Dallas — There’s an intimate, telling moment in Beautiful: The Carole King Musical, the touring production of the 2014 Broadway hit, with a tight book by Douglas McGrath, part of the AT&T Performing Arts Center’s Broadway Series now onstage at the Winspear Opera House.
Brooklyn girl and shiny pop composer Carole Klein has progressed from teenager with chutzpah, changed her name to King, and become a hit songwriter married to lyricist Gerry Goffin, her first love and composing partner. She wakes up and finds a song he’s been up all night writing to meet a deadline. She sits down at the piano, reads the words and picks out what seems now the inevitable opening melody to “Will You Love Me Tomorrow.” How we all still throb to that sweet song, written by King and Goffin and recorded in the wailing harmonies of the Shirelles in 1960. Like many of King’s hits, the song has become a standard because the question itself reveals so much about our youthful yearnings and vulnerability.
The touring production, celebrating the words and music of Carole King and her first husband Gerry Goffin, stars talented and touchingly sincere Abby Mueller, sister of Jessie Meuller, who won a Tony for playing the title role on Broadway, and is now starring in the Tony-nominated The Waitress.

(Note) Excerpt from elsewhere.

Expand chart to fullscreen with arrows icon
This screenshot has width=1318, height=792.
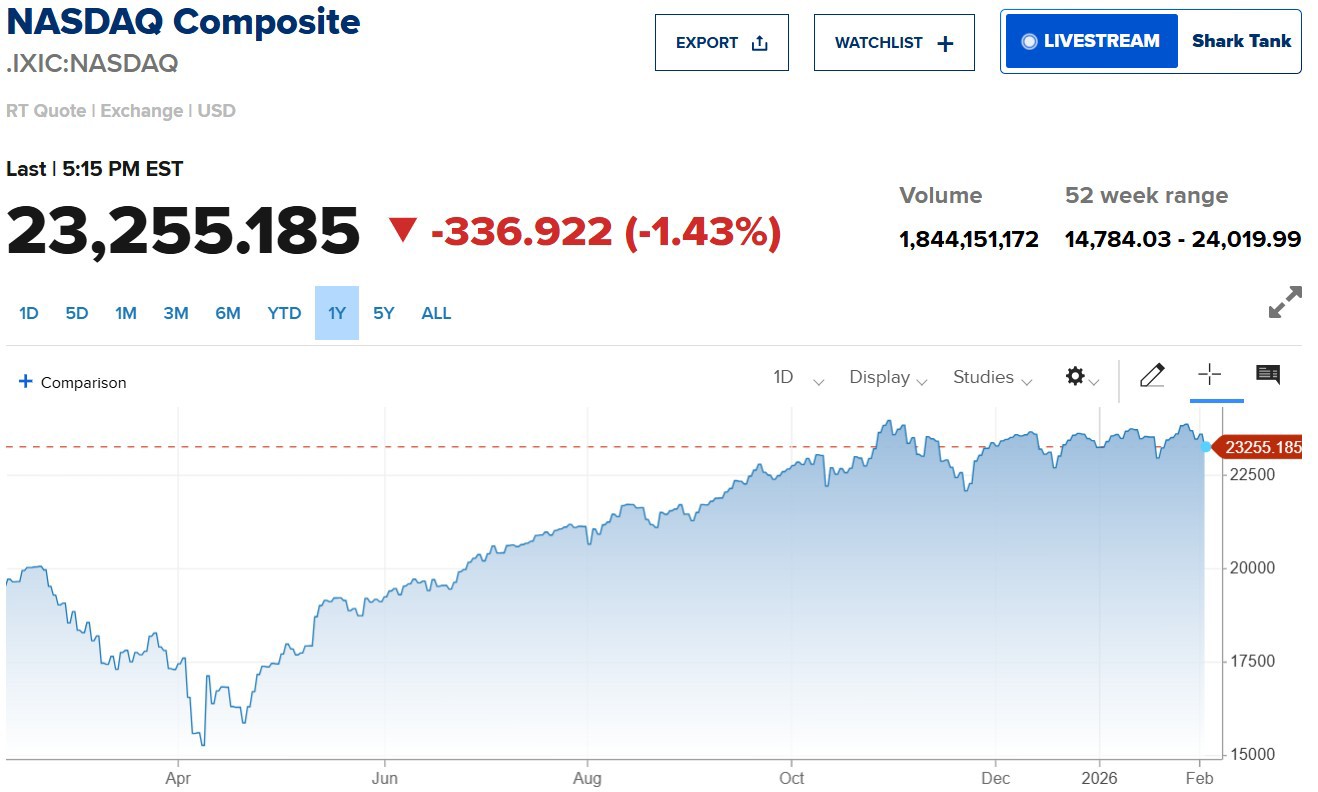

Abby is an amazing King look-alike, especially in the later scenes, with her thick, dark blonde curls and singing the title song in her throaty, stirring voice. Of course, this modest and brilliant songbird made it to Carnegie Hall.

The show, directed with clarity and rhythmic pacing by Marc Bruni, opens with King’s solo 1971 megahit “So Far Away” and quickly moves back to her beginnings in Brooklyn, and her rise to household-name fame over a decade of songwriting.
From Mama Mia and its ABBA love in 2001 to All Shook Up, Jersey Boys and Motown, the so-called jukebox musical has become a Broadway staple because people get a kick out of hearing the music they grew up with—and because it’s fascinating to watch astonishing singers and actors not just impersonate, but bring to life the glory of our idols in their climb to the top. Formulaic? Sure. But many of these bio-musicals have drama and insight, as well as being “fun fun fun.” By the time the Beautiful cast reached the last number, “I Feel the Earth Move,” the audience was on their feet clapping and dancing to the first-rate band on opening night.
The pleasure of this show is not just in its increasingly confident and vibrant heroine, but a thoughtful performance by handsome Liam Tobin as the composer’s disturbed and philandering young husband. King and Goffin met, married and became parents while still teenagers—and they also wrote “One Fine Day,” “Up on the Roof” and other hits between part-time jobs and changing diapers. They even wrote the deathless “The Loco-Motion” which brought fame to Little Eva, their real-life babysitter.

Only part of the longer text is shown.